Taiga Kantāne

Personal information
- National team: Latvia
- Born: March 27, 1970 (age 55) Bauska, Semigallia, Latvian SSR, Soviet Union

Sport
- Country: Latvia
- Sport: Discus, shot put
- Disability: Paralysis on one side
- Disability class: F37

= Taiga Kantāne =

Latvian Paralympic athlete

Taiga Kantāne (born 27 March 1970) is a Latvian athlete who competed for her country at the 2012 and 2016 Summer Paralympics in the discus and shot put.

==Career==
Taiga Kantāne was born on 27 March 1970 in Bauska, Semigallia. She had a stroke which paralysed one side of her body in 2005. After being unable to continue with her previous hobbies because of the disability, Kantāne looked for an active pursuit. In 2007 with the advice of coach Aldi Crane, she took up discus and shot put, seeking to go to the Summer Paralympics.

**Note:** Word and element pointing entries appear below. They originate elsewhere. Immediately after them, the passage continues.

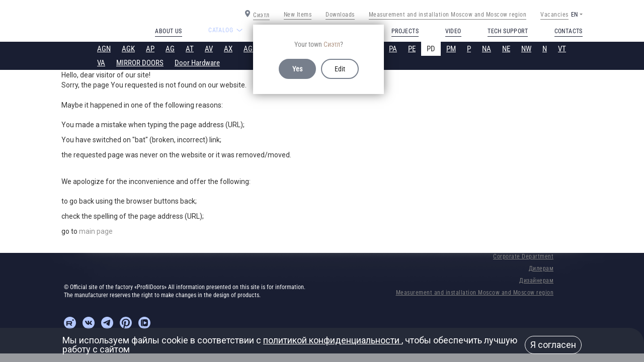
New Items (298, 15)
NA (487, 49)
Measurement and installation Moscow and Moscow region (448, 15)
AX (228, 49)
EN (574, 15)
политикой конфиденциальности (332, 340)
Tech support (508, 31)
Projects (405, 31)
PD (431, 49)
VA (101, 63)
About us (168, 31)
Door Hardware (197, 63)
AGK (128, 49)
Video (453, 31)
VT (562, 49)
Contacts (569, 31)
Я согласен (553, 344)
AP (150, 49)
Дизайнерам (536, 281)
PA (393, 49)
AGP (250, 49)
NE (506, 49)
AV (209, 49)
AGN (104, 49)
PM (451, 49)
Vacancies (554, 15)
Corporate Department (523, 256)
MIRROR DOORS (140, 63)
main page (96, 231)
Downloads (340, 15)
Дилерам (541, 268)
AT (190, 49)
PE (412, 49)
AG (170, 49)
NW (526, 49)
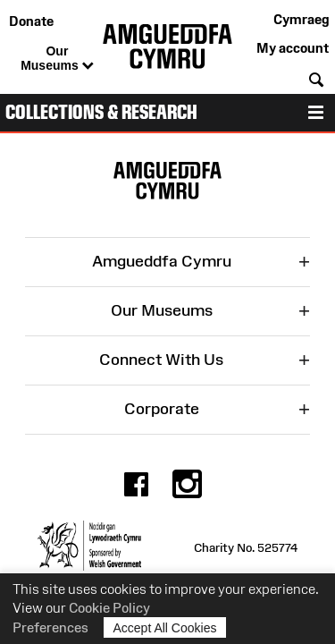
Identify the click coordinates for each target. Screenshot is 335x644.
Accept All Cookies (165, 627)
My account (292, 47)
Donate (31, 21)
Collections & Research (101, 112)
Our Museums (56, 59)
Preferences (50, 627)
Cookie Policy (109, 607)
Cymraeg (301, 19)
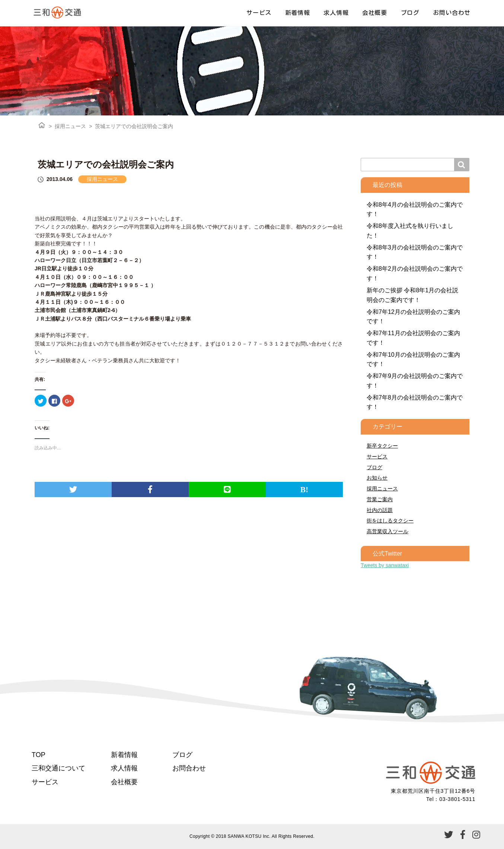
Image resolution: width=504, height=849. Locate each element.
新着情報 (297, 13)
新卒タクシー (382, 446)
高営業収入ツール (387, 531)
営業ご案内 (380, 499)
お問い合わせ (452, 13)
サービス (259, 13)
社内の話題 (380, 510)
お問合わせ (189, 768)
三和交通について (58, 768)
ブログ (410, 13)
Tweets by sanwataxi (385, 565)
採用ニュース (70, 126)
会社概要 (374, 13)
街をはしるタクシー (390, 521)
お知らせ (377, 478)
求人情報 (336, 13)
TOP (38, 755)
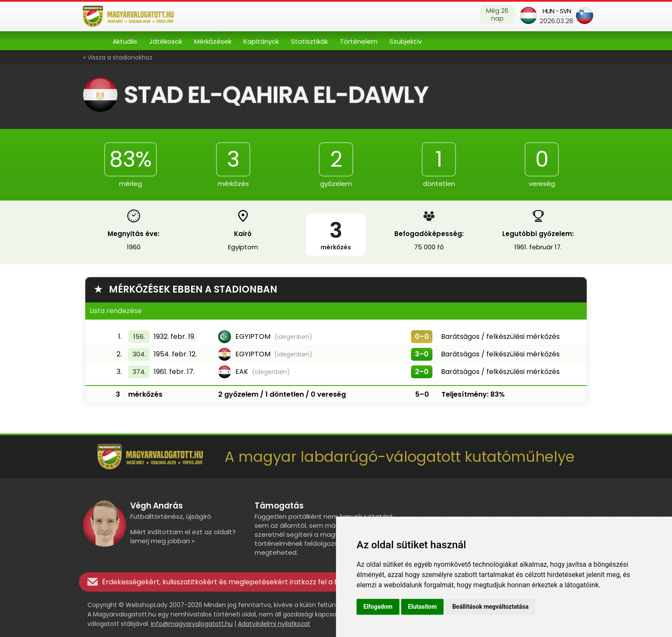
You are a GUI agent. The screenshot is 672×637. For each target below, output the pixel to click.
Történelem (359, 41)
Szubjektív (405, 41)
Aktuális (125, 41)
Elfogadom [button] (378, 607)
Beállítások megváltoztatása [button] (490, 607)
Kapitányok (261, 41)
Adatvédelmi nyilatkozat (274, 624)
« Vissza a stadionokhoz (118, 57)
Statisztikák (309, 41)
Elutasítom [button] (422, 607)
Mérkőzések (213, 41)
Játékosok (165, 41)
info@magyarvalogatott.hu (192, 624)
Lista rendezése (116, 311)
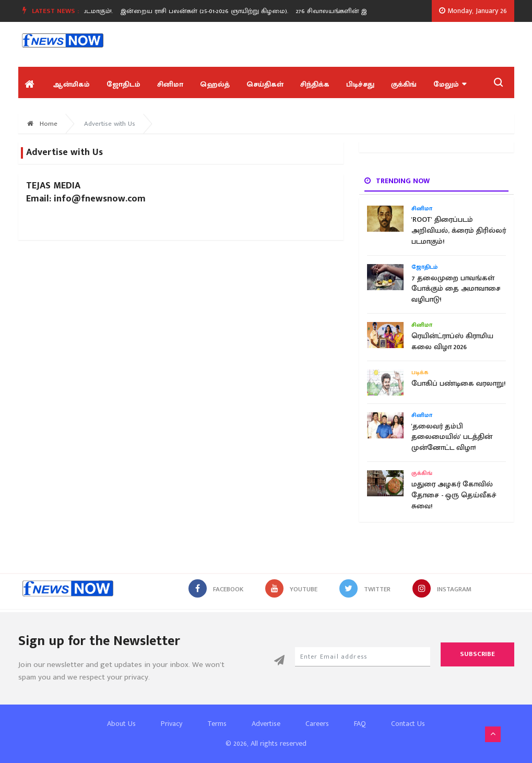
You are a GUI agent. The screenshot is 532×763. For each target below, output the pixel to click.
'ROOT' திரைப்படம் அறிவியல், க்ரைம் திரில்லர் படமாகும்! (458, 231)
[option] (210, 11)
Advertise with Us (110, 124)
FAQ (360, 723)
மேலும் (450, 84)
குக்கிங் (404, 84)
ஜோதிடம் (123, 84)
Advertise (266, 723)
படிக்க (420, 373)
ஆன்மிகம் (71, 84)
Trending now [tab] (397, 181)
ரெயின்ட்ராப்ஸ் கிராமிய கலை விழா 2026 (452, 341)
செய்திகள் (265, 84)
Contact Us (408, 723)
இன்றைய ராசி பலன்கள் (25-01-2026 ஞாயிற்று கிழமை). (206, 11)
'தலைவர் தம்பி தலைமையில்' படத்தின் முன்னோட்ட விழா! (452, 437)
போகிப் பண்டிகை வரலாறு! (458, 384)
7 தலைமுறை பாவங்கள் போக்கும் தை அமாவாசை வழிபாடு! (456, 289)
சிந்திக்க (315, 84)
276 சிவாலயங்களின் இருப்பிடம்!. (347, 11)
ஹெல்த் (215, 84)
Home (42, 124)
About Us (121, 723)
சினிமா (170, 84)
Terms (217, 723)
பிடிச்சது (360, 84)
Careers (317, 723)
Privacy (171, 723)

Kantāne was selected as one of nine members of the Latvian team for the 2012 Summer Paralympics. In the F37 class, she finished in eight place in the shot put with a throw of 9.21 m which was her best of the season. In the discus, she finished ninth in the same class. She was once again named to the Latvian team for the 2016 Summer Paralympics in Rio de Janeiro, Brazil. Kantāne finished in eighth place in the shot put with a throw of 8.78 m.